* **Exercise objective**
From the listing below, count the lines where the string "legend" occurs. Give the number, with no other words.

* **Data excerpts**
────────────────────────────────────────

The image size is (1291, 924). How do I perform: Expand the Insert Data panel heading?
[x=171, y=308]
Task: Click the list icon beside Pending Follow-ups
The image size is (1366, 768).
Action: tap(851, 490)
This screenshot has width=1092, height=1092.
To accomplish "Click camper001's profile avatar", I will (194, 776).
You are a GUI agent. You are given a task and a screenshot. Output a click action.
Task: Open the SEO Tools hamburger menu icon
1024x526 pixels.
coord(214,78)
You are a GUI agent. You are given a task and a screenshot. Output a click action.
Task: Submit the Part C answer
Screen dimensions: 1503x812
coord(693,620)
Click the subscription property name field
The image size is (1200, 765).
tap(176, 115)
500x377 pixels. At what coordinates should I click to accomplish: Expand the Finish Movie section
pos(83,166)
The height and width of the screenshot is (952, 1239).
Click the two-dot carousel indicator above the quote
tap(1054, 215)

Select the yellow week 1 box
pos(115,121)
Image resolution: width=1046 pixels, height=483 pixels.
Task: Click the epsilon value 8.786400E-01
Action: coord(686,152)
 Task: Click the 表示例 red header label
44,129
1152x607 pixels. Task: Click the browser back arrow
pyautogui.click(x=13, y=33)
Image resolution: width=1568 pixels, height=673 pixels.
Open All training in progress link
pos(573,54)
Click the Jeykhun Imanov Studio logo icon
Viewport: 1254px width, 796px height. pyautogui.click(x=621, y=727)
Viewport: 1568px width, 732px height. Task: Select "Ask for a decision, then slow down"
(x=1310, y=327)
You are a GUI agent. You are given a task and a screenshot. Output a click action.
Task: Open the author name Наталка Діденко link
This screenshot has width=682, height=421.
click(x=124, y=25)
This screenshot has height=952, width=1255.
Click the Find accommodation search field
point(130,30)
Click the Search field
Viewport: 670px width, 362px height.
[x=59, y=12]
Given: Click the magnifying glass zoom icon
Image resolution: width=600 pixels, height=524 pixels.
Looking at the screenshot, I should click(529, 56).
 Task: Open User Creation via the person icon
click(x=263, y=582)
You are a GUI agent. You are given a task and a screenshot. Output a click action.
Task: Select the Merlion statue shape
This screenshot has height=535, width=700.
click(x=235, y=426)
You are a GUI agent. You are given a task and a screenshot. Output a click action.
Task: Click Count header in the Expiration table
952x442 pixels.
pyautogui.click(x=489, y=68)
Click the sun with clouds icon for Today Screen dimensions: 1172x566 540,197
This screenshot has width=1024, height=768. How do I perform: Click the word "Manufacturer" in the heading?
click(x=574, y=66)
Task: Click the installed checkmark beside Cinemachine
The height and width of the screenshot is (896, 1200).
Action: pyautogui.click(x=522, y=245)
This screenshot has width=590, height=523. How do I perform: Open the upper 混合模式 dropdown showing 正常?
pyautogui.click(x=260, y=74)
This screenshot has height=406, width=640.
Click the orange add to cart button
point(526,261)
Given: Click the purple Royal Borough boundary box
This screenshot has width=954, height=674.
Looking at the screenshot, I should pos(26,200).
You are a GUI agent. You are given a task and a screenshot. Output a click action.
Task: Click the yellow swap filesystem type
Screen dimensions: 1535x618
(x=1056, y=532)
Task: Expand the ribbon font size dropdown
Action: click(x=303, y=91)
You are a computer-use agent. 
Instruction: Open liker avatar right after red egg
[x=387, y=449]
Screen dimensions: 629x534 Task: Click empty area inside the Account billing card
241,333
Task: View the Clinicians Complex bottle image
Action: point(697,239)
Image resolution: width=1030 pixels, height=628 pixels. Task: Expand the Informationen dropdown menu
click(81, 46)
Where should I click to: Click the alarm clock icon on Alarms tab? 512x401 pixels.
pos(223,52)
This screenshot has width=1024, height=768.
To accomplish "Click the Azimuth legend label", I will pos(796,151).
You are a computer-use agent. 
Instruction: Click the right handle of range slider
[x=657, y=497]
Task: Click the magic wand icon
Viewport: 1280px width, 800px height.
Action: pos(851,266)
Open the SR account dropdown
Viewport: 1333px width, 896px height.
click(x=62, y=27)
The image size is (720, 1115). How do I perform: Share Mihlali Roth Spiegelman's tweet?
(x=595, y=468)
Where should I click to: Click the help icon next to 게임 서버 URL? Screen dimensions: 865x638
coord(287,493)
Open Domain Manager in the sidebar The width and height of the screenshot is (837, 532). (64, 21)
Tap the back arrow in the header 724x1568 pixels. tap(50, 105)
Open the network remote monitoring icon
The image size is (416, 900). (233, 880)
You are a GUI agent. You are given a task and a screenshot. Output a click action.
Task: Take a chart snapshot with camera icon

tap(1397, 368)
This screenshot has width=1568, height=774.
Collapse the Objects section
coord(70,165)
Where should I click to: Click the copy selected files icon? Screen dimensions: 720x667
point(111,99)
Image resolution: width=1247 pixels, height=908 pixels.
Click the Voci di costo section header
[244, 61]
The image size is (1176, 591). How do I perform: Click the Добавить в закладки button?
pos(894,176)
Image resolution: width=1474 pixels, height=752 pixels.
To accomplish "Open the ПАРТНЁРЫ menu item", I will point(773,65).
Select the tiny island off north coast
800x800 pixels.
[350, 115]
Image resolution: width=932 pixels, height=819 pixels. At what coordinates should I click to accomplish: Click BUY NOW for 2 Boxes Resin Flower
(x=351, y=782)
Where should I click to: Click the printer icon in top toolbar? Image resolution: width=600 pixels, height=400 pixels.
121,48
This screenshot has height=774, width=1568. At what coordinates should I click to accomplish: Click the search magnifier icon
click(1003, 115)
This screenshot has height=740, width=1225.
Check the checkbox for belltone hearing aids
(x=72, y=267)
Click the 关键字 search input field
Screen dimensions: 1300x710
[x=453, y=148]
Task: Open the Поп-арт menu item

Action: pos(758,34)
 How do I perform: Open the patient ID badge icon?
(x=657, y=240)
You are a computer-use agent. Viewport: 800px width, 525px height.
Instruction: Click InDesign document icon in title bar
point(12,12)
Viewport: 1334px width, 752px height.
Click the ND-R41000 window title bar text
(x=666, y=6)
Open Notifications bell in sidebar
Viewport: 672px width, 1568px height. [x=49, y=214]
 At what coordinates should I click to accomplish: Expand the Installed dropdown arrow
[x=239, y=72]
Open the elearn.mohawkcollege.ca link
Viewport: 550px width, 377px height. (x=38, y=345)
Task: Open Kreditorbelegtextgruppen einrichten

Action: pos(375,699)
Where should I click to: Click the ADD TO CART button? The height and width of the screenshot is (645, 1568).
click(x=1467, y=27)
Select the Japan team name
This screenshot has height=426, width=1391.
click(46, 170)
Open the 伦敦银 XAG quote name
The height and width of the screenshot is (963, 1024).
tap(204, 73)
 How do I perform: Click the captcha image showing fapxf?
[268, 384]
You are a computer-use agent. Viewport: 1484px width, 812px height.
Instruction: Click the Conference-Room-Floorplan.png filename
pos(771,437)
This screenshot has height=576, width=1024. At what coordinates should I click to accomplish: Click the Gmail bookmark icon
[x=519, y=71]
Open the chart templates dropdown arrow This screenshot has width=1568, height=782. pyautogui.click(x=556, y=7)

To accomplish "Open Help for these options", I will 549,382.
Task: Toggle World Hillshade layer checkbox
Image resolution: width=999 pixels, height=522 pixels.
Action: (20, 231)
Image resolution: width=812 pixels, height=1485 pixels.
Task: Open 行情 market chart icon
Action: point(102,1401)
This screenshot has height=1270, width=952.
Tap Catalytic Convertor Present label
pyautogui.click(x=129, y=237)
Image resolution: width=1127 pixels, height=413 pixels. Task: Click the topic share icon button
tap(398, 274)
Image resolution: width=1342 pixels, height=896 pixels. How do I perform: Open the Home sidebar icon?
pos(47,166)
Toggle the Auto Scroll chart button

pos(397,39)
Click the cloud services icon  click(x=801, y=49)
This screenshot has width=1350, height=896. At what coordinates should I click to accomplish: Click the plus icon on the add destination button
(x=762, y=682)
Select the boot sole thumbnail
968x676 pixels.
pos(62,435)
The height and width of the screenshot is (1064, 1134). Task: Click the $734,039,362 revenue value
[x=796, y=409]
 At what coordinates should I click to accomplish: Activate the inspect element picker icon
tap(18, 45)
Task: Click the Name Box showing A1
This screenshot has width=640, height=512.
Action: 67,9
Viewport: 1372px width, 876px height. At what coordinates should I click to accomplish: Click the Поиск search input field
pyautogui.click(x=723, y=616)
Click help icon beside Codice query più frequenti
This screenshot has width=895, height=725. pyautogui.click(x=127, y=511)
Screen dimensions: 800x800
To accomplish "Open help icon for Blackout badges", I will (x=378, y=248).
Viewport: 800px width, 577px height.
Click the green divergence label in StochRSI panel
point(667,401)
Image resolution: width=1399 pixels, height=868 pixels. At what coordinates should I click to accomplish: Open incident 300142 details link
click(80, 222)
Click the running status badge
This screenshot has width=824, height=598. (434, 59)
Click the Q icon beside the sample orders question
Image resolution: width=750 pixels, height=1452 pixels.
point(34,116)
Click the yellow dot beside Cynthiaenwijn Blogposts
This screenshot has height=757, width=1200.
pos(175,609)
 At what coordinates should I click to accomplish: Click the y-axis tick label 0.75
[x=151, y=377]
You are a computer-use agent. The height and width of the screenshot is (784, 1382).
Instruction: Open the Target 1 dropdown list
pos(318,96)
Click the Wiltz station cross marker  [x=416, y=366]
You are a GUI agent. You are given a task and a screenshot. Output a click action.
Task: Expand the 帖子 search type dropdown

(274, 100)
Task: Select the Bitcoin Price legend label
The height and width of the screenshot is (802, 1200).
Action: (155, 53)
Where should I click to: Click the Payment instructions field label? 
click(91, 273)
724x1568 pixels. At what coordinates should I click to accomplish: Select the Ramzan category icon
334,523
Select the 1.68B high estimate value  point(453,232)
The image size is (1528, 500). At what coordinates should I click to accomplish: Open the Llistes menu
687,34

────────────────────────────────────────

* **Answer section**
2